Ancora una riforma istituzionale. Questa volta partendo dalla testa, dall’elezione diretta del capo del governo. Detta così, in una sera di febbraio davanti a una telecamera. Come fosse facile come bere un caffè e come se si avesse la forza politica di condurre un’operazione così delicata e complessa.
Si fa quasi fatica a credere che davvero Matteo Renzi, ex segretario del Partito democratico, ex presidente del Consiglio e oggi senatore e capo di una nuova formazione politica chiamata Italia viva, abbia davvero detto una cosa del genere. Che si sia avventurato a disegnare una nuova Repubblica, la repubblica del sindaco d’Italia.
Ma il senatore Renzi se la ricorda la scoppola che ha preso quando ha chiesto agli italiani di approvare la “sua” riforma istituzionale? E si ricorda quanti e quali costituzionalisti smontarono pezzo per pezzo la sua costruzione di un nuovo Stato?

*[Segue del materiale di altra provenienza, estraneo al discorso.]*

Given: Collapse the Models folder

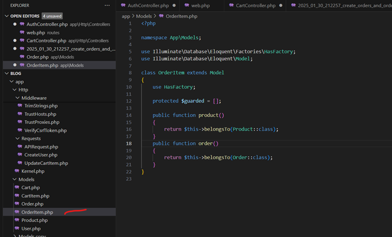Looking at the screenshot, I should click(x=14, y=179).
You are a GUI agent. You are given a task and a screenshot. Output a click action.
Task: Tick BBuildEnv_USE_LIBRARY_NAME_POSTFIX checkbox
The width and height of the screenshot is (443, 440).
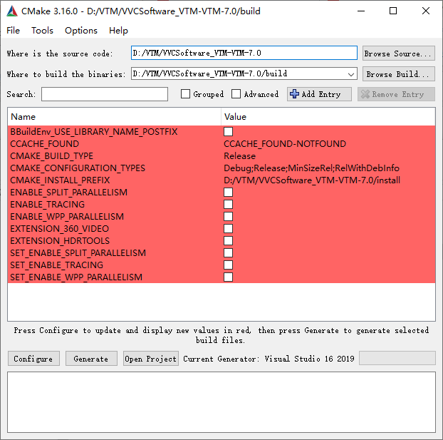[x=229, y=132]
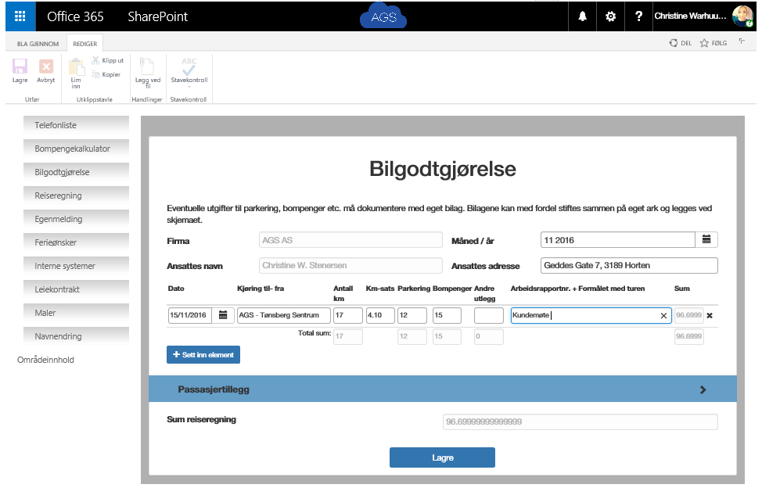Click the Lagre save icon in ribbon
Viewport: 762px width, 495px height.
point(20,68)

Ma il senatore Renzi legge i sondaggi che attribuiscono alla sua neonata formazione politica qualcosa come il 3 per cento dei consensi?
Ma come pensa il senatore Renzi, con queste premesse, di essere il credibile e autorevole promotore di un cambiamento così profondo?

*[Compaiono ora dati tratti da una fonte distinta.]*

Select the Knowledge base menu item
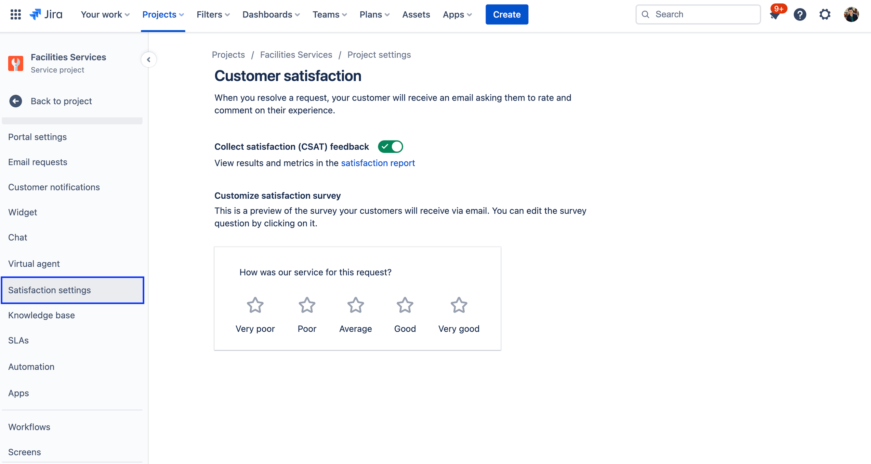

Non serve entrare nel merito della sua, chiamiamola pure “proposta”. Non serve ragionare su cosa comporterebbe eleggere direttamente il “sindaco d’Italia” in un sistema che è essenzialmente parlamentare.
Questa volta è sufficiente dichiarare la proposta irricevibile per mancanza, da parte del suo autore, dei titoli necessari.
L’ultima, retorica domanda, è sempre la stessa.
Ma il senatore Renzi non aveva promesso agli italiani che, dopo la scoppola referendaria, si sarebbe ritirato dalla politica?